> Your task
Throughout the material, count the lines with the word "computer" in them, and answer with only the figure.
*** Begin section ***
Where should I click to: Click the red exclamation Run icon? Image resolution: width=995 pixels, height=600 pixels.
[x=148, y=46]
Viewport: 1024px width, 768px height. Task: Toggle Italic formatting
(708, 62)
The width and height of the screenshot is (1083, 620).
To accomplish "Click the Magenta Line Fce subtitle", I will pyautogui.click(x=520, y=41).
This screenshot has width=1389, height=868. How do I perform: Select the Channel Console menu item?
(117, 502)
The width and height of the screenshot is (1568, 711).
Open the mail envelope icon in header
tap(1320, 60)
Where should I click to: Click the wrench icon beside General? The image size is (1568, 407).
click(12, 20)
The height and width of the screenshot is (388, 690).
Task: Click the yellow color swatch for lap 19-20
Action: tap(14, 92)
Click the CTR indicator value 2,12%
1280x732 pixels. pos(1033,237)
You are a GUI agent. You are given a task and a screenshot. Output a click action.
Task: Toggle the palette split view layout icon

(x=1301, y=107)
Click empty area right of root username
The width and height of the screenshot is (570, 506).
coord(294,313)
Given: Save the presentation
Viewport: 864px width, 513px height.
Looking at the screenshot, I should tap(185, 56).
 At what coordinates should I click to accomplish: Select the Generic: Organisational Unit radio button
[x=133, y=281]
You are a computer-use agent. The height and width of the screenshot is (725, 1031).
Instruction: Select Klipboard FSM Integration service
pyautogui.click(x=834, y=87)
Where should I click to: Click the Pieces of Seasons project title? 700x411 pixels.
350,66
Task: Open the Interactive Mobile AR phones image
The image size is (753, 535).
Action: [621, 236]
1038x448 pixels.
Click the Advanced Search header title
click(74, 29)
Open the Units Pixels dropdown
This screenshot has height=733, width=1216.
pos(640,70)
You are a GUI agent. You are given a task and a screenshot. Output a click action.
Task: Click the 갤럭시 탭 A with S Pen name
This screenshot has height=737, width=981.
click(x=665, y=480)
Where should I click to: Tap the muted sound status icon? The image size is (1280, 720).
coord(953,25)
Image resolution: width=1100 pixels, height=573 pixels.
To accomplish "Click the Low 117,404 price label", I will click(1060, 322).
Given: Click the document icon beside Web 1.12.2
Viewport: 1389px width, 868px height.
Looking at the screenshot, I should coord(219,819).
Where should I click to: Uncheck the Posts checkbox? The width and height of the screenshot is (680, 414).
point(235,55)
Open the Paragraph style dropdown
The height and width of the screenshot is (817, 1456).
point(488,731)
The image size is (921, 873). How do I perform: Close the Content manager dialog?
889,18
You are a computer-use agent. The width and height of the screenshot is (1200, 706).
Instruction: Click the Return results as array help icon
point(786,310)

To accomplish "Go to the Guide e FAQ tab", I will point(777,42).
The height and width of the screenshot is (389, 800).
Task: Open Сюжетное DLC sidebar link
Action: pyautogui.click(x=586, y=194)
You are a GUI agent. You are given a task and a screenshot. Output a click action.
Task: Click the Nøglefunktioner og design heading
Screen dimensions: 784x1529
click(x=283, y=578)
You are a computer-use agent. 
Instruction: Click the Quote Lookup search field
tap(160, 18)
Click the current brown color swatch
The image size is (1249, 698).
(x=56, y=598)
*** End section ***
> Solution to this exercise
3